Le procès des meurtriers présumés de six Roms hongrois s’est ouvert

Le procès contre les présumés coupables d’une série d’attaques racistes anti-Roms qui a coûté la vie à six personnes, dont une femme et un enfant de cinq ans, s’est ouvert vendredi matin au tribunal du département de Pest.

Vendredi, au tribunal du département de Pest, via retransmision vidéo (HU-lala)

La presse s’est déplacée en masse devant le Pest Megyei Bíróság pour assister à ce que certains désignent déjà comme « le procès de la décennie ». Le dispositif de sécurité est impressionnant : la police est déployée tout autour du tribunal et des forces spéciales encagoulées accompagnent chacun des quatre accusés. Comme il n’y a pas assez de place dans la salle d’audience pour accueillir la centaine de journalistes présents, beaucoup d’entre eux doivent prendre place dans une petite salle d’audience, réorganisée pour l’occasion en centre de presse avec un écran qui diffuse les images du procès en direct. A 9h, Zsolt Petö, Istvan Csontos et les frères Arpad et Istvan Kiss font leur entrée dans le tribunal, à visage découvert pour la première fois. Deux d’entre eux ont le crâne rasé à blanc, l’un porte un tatouage « 88 » sur la nuque.

Trois risquent une peine de prison à perpétuité pour une série de neuf attaques dont l’accusation espère prouver ce qui paraît évident pour tout le monde, qu’elle est à motivation  raciste. Le quatrième, dont la participation a été moindre, risque une peine moins lourde. Au premier jour de ce procès, le procureur a estimé que ces violentes agressions étaient motivées « par une aversion profonde envers les Roms » et avaient pour objectif d’intimider l’ensemble de la communauté et de la pousser à se venger, dans le but de créer un conflit ethnique ouvert.

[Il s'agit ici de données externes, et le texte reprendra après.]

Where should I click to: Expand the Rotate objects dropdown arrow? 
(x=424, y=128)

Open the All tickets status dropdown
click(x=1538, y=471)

Tatarszentgyörgy, le tournant de l’affaire

Le procès, dont le verdict ne devrait pas tomber avant le mois de décembre, initialement prévu  à huit-clos, a finalement pu se tenir en public, comme le réclamait les familles des victimes.  Les proches parents des victimes de Tatarszentgyörgy sont présents (cf. photo). Dans ce village situé à seulement quelques dizaines de kilomètre au Sud de Budapest, la nuit du 23 février 2009, la famille Csorba a été fauchée par des tirs d’armes à feu alors qu’elle s’enfuyait de chez elle pour échapper à un incendie dans leur maison. Robert, le père de famille âgé de 27 ans, et son fils ont été tués, et sa femme et ses deux filles gravement brûlées. La police locale a conclu à des morts par brûlures liées à un court-circuit ! Ce n’est qu’après l’intervention contrainte du gouvernement qu’une équipe de véritables enquêteurs a ouvert des investigations plus sérieuses. [Pour un rapport détaillé des faits, consulter le rapport Amnesty international]

Les proches des victimes de Tatarszentgyörgy à l’ouverture du procès (HU-lala)

La théorie du complot politique

Toutes ces attaques ont été menées avec une « précision militaire« , selon le procureur. Et pour cause. Selon la presse hongroise, deux des accusés seraient liés, ou auraient été liés, aux services de sécurité de l’Etat. Cette information est à prendre avec prudence, car le plus grand flou règne encore dans cette affaire, mais les spéculations autour d’une manipulation politique vont bon train. Elles sont étayées par les dysfonctionnements dans l’enquête policière, le refus initial de la police de lier les meurtres entre eux, se bornant à les considérer comme des règlements de compte mafieux au sein de la communauté tsigane, sa mauvaise volonté à arrêter les auteurs, jusqu’à ce que la presse internationale vienne mettre son nez dans l’affaire et que la pression sur le gouvernement ne devienne trop forte. Pointé du doigt, Jobbik laisse entendre que cette campagne de meurtres a été organisée politiquement de manière a discréditer le parti dans l’opinion alors qu’il était en pleine ascension, en l’accusant d’en être les commanditaires et des membres de la Magyar Garda les exécutants.

Amnesty réclame un procès exemplaire

« Il est primordial que les victimes et leurs familles obtiennent justice et reçoivent les réparations auxquelles elles ont droit. Cela montrera que les attaques racistes ne sont pas tolérées […] et que les communautés roms sont protégées contre les agressions violentes et les actes de harcèlement, tels les agissements qui ont eu lieu à Gyöngyöspata et ailleurs », a estimé Barbora Cernusakova, experte d’Amnesty International pour la Hongrie.